Almost as an extension of NIMBY, Homeowners Associations (HOAs), have developed to protect individual neighborhoods and developments here in southern Oregon. A large part of that is the agreement to establish a new development is centered around having an open green space, or mini-park, as part of the development. That park, and the attendant common areas, need a management focus. Hence, the HOA is used. To protect property values, the HOA restricts changes and uses. Home owners are limited to what they can plant; fruit and vegetable gardens are generally off-limits, frustrating people who want to grow their own produce. Some common interest developments address this by creating a community garden.

So, from the economic and social ramification of residing in America in the early twenty-first century, to watching and thinking about politics, to imagining our future, Cowen’s book entices me.

______________________________________________________________

HBR: And all this is happening during a time when we see a lot of change in technology, particularly in IT and machine learning, and, potentially, artificial intelligence. How does that progress fit with your thesis?

Well, there is a lot of change, but it’s concentrated in some areas. Look at a classic 20th-century notion of progress: how quickly you can move through physical space. That hasn’t gotten faster for a long time. Planes are not faster. With cars, there’s more traffic. It’s actually harder to get around, and that makes the physical world less dynamic. It’s harder to build things in the United States.

The thing that’s much easier to do is sit at home and have all of life come to you. You speak to your Alexa or your Echo, and you have things be ordered. You use the internet. You watch on Netflix. It’s made us all much more homebodies, feeling we don’t need to change things, more comfortable in our consumption patterns. And obviously that has big private gains, or people wouldn’t be doing it. But there’s nonetheless a collective effect that I think is worrying when our physical and geographic spaces become less dynamic, less mobile, less intermixed. And that’s the America we’re seeing today.

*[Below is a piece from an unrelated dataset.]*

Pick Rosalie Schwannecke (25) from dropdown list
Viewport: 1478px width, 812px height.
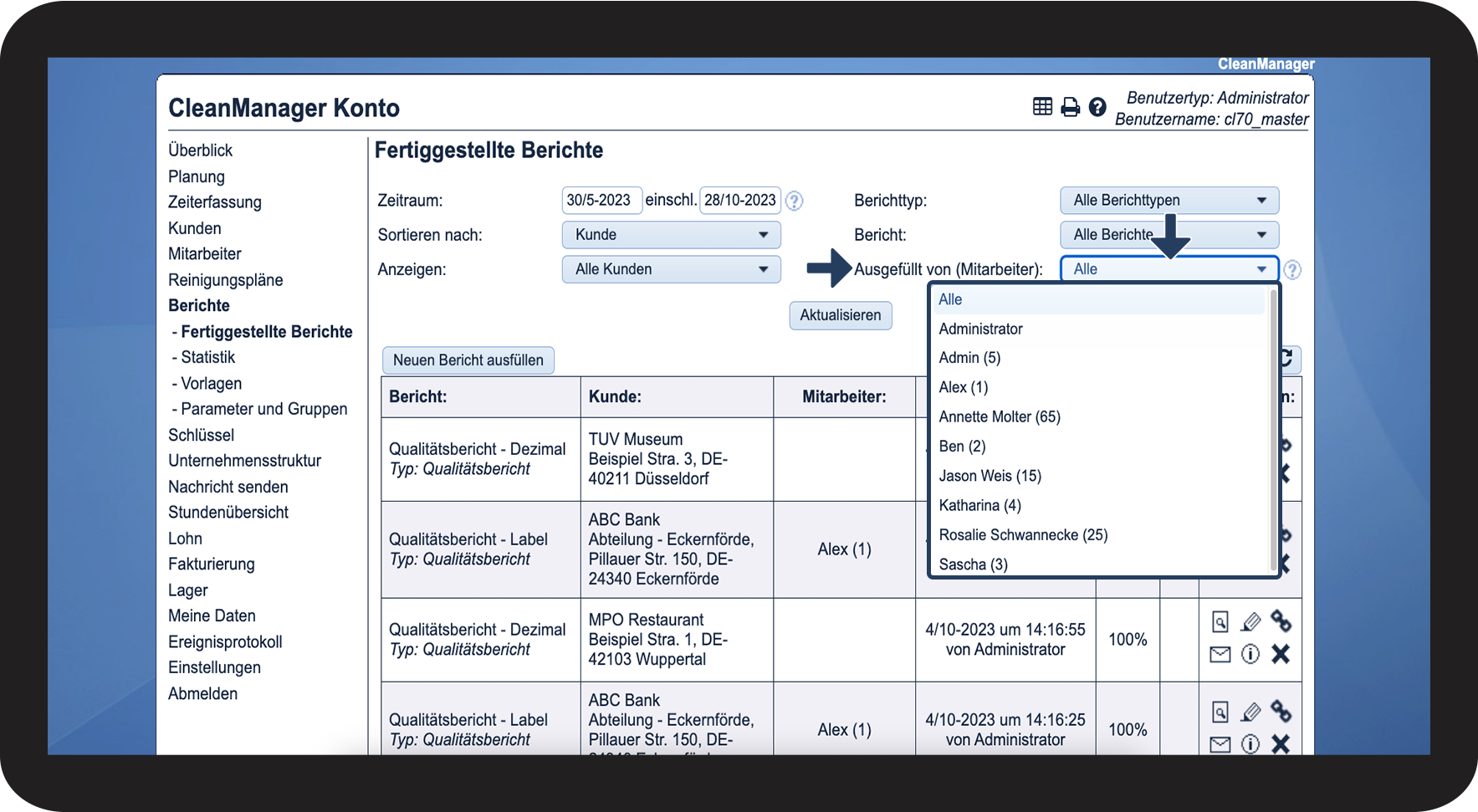1023,534
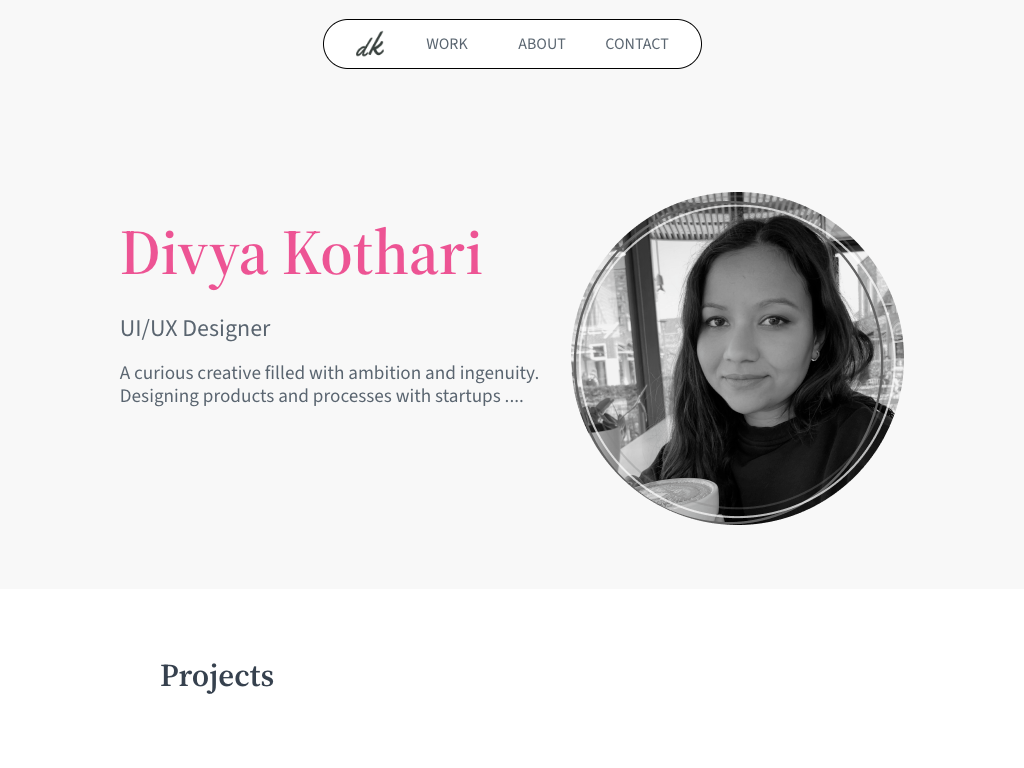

Read the entire short, engaging interview at HBR.

 

On This Day

On this day in 1990, the Lockheed SR-71 Blackbird set record. Flying over the continental United States, the aircraft averaged 2,144.8 MPH, and required one hour and four minutes to travel from Los Angeles, California, to Washington, D.C.

The aircraft has since been retired, and they’re no longer flown.

 

Today’s Theme Music

My wife reminded me of this one. It came out waaaayyyy back in the 1960s. That seems like three lifetimes to some, and yesterday to others. It’s like the day before yesterday to me.

The Isley Brothers wrote it, but this cover, by The Human Beinz, is the one I know. The Human Beinz release made it to the Top 10 in 1968. My wife called it the ‘no-no’ song. Its real title is ‘Nobody But Me’, but listening to the lyrics, it’s easy to understand her confusion. They sing no thirty-four times in a row. Featuring a fast, jaunty beat with lively bass, the words and melody are easy to learn. My little sister likely doesn’t recall this, but I used to sing this song to her; it amused me as a twelve-year-old jerk to sing, “No, no, no, no no, no no,” to a toddler.

The song streams well on a wintry March walk.